[Teks yang Diberikan]
============================================================

Mantan dengan ekspresi lihat mantan
www.google.com

Adalah sebuah kekesalan, ketika ujian nasional yang tiga – empat hari itu menjadi barometer kita untuk lulus atau tidak. Ijazah satu lembar itu hanya ditentukan dengan membuat lingkaran imut yang tak boleh kelewat garis. Absurd dan sampai sekarang masih menuai banyak pro dan kontra tentang penyelenggaraan UN ini.

Juga dengan di beberapa tempat di Indonesia yang masih banyak infrastrukturnya yang belum merata. Bisa ngga kita membandingkan sekolah kota yang mulai dari infrastruktur sampai dengan guru-gurunya komplit, serta Buk Kantin yang sudah memiliki jam terbang tinggi? dengan sekolah di kampung yang satu guru kadang pegang tiga mata pelajaran, udah gitu, sampai merangkap menjadi buk kantin sekaligus.
Oke, berikut beberapa tips agar lulus ujian nasional. Versi saya sendiri yang sudah lama duduk di bangku pesantren :

Isi Kolom Nama Jangan Melewati Batas

Ini sangat penting. Buat yang namanya pendek tentu sangat mudah. Contoh, Febri Wulandari yang hanya 14 karakter. Sebab saya cukup khawatir dengan nama saya sendiri waktu itu. Rasa was-was sehingga beberapa kali saya menanyakan perihal ini kepada pengawas.

“Lalu Muhammad Getar Persada Nusantara Roby Ulhaq”

Nama lengkap saya memiliki 42 karakter. Dan itu membuat saya cukup dibuat rumit ketika mengisi nama. Jadi, usahakan ketika kamu baru lahir, bilang sama bapak atau ibu buat diberi nama ngga usah panjang-panjang, ngga pakai terlalu pendek juga. Dan jangan lupa, isi kolomnya. Karena percuma punya nama tapi lupa isi kolom.

============================================================

[Soal 1]
Kutip bagian teks tentang ujian nasional, mulai dari "Mantan dengan ekspresi" sampai dengan "buk kantin sekaligus.".

============================================================

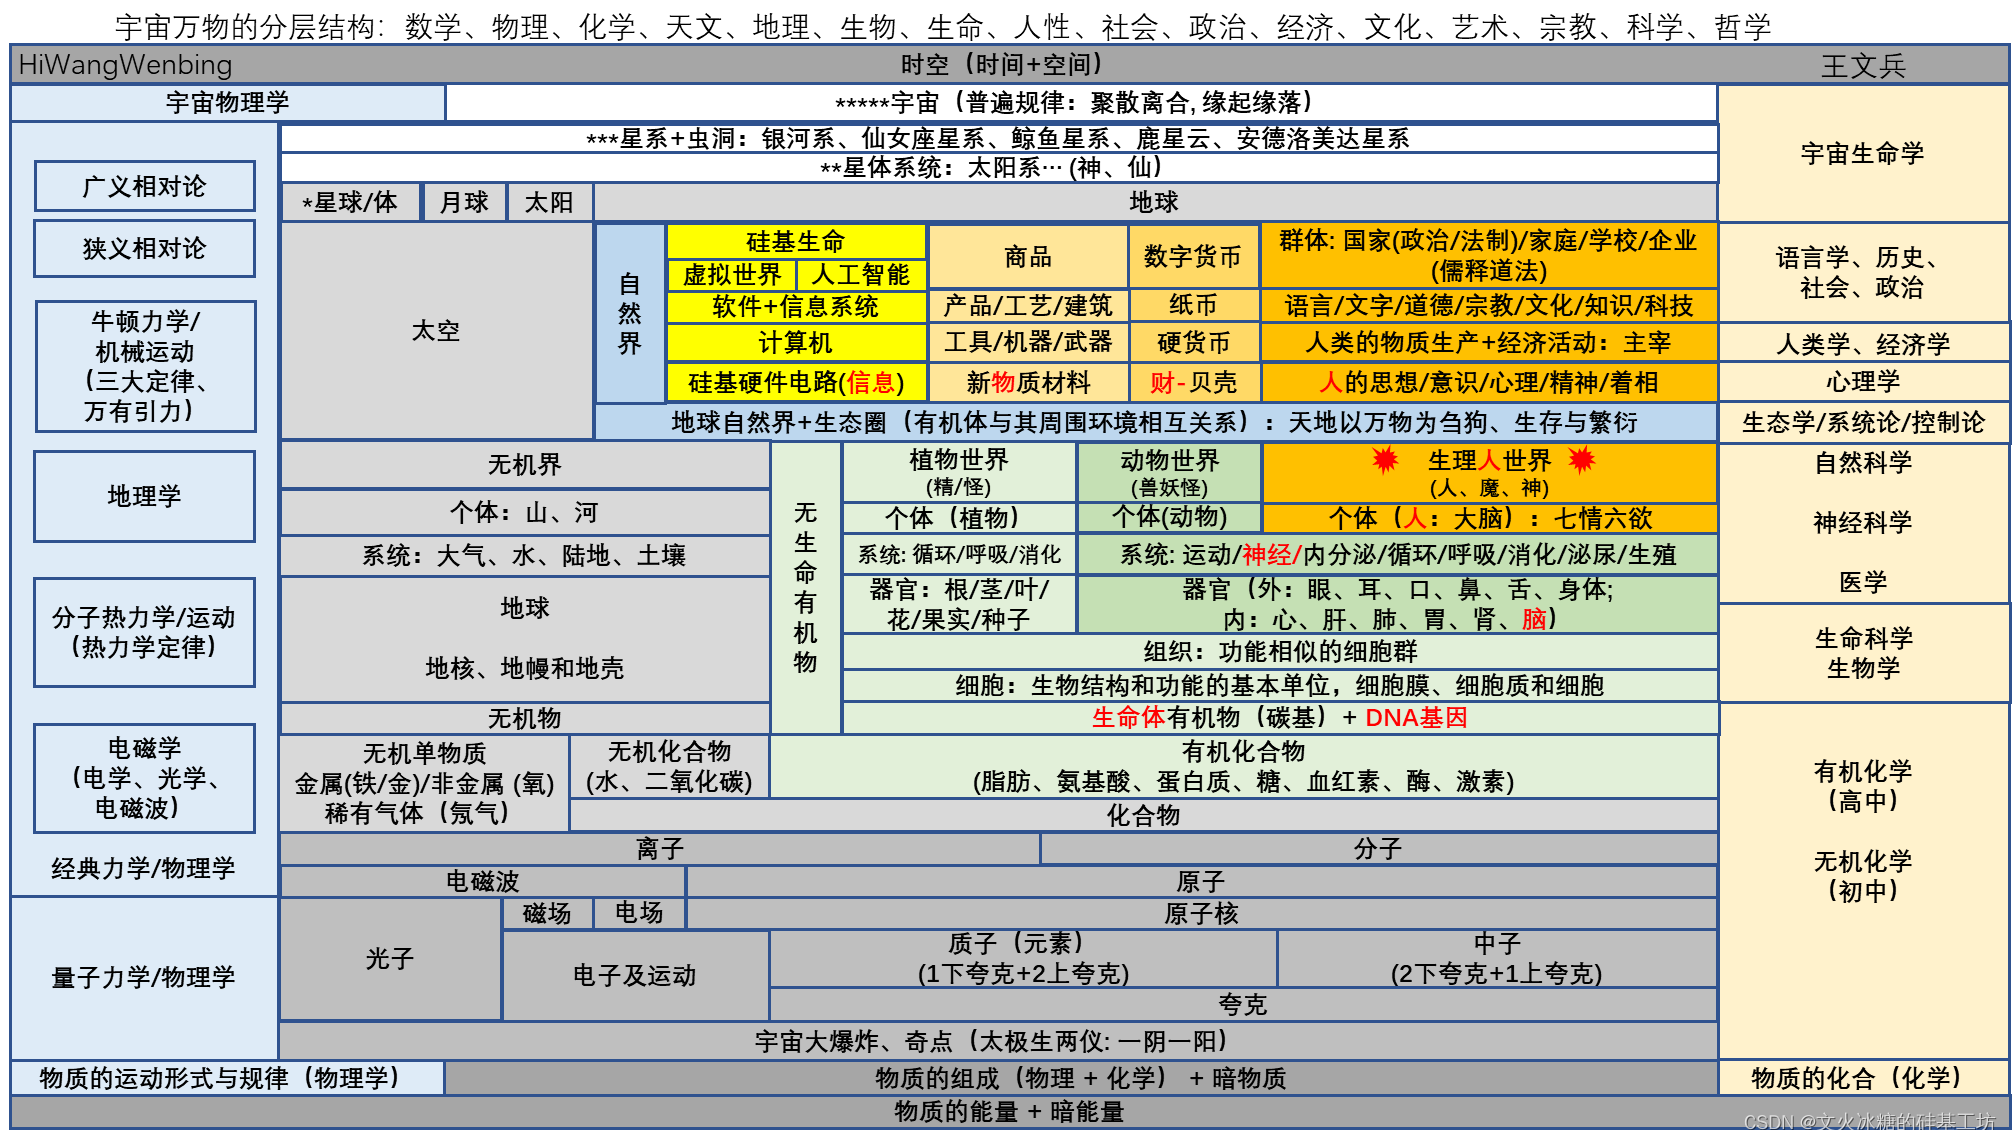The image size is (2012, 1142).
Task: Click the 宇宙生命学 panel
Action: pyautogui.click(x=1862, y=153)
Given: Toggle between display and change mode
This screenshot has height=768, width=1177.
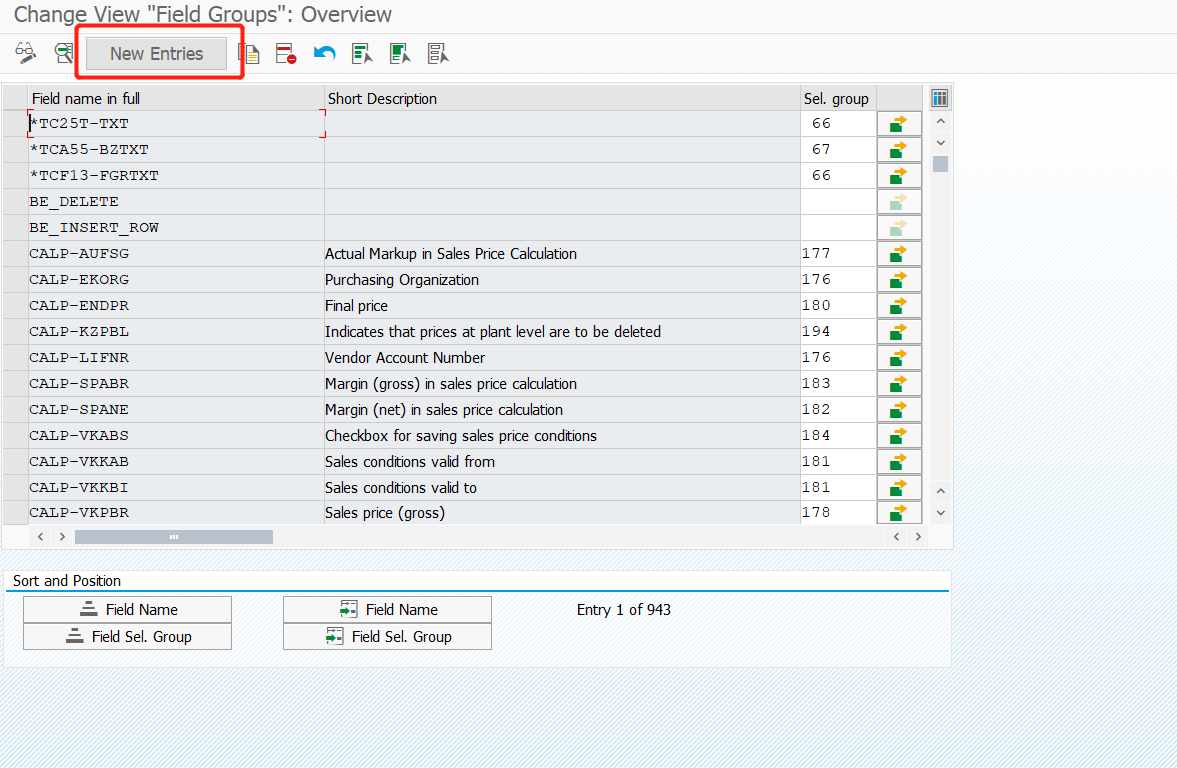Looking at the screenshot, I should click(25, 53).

============================================================

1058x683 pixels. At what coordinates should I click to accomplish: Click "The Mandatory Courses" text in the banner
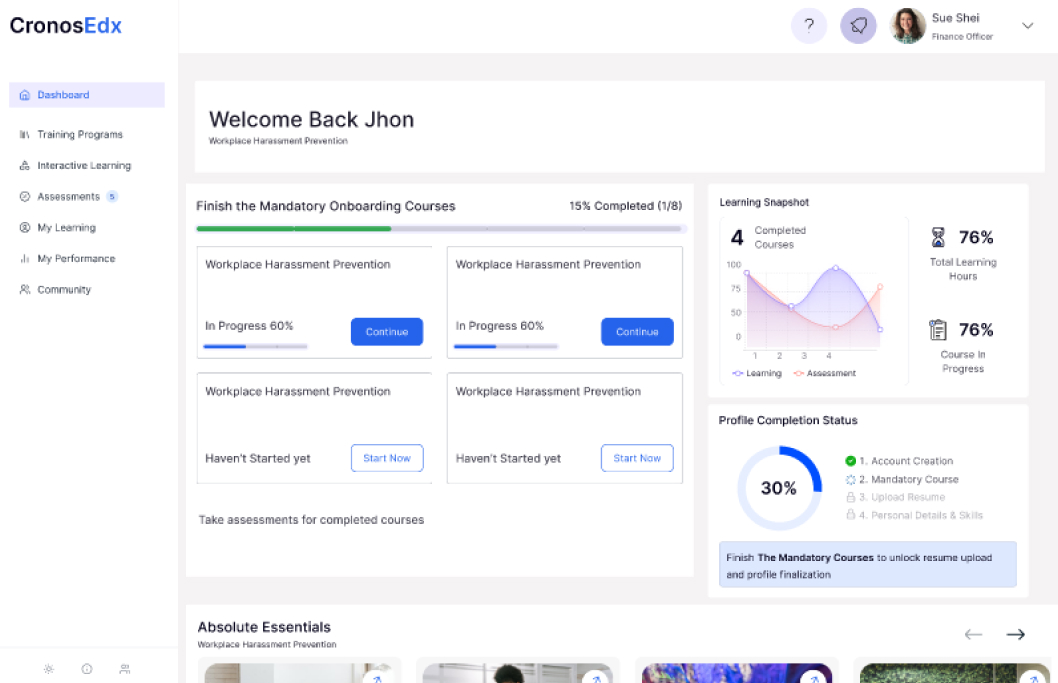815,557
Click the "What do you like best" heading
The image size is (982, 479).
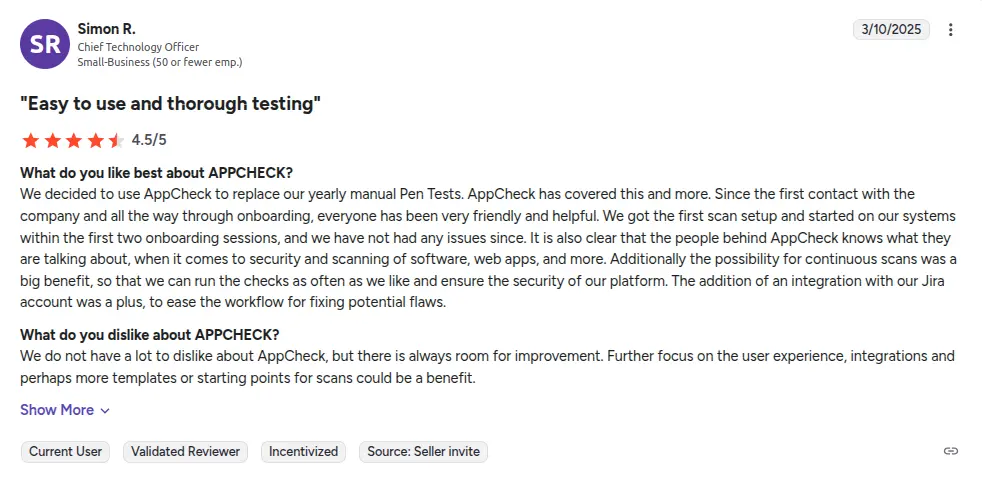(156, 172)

============================================================

[Soal 2]
Ganti "Toggle" menjadi "Switch" pada baris data di atas, mulai dari baris yang memuat "The image size is (2012, 1142)." sampai dengan baris yang memuat "Looking at the", tanpa mengubah bagian lainnya. Tulis ulang hanya baris-baris itu dan jangan sertakan gambarnya.

[Jawaban Tertulis 1]
Mantan dengan ekspresi lihat mantan
www.google.com

Adalah sebuah kekesalan, ketika ujian nasional yang tiga – empat hari itu menjadi barometer kita untuk lulus atau tidak. Ijazah satu lembar itu hanya ditentukan dengan membuat lingkaran imut yang tak boleh kelewat garis. Absurd dan sampai sekarang masih menuai banyak pro dan kontra tentang penyelenggaraan UN ini.

Juga dengan di beberapa tempat di Indonesia yang masih banyak infrastrukturnya yang belum merata. Bisa ngga kita membandingkan sekolah kota yang mulai dari infrastruktur sampai dengan guru-gurunya komplit, serta Buk Kantin yang sudah memiliki jam terbang tinggi? dengan sekolah di kampung yang satu guru kadang pegang tiga mata pelajaran, udah gitu, sampai merangkap menjadi buk kantin sekaligus.

[Jawaban Tertulis 2]
The image size is (2012, 1142).
Task: Click the 宇宙生命学 panel
Action: pyautogui.click(x=1862, y=153)
Given: Switch between display and change mode
This screenshot has height=768, width=1177.
Looking at the screenshot, I should click(25, 53).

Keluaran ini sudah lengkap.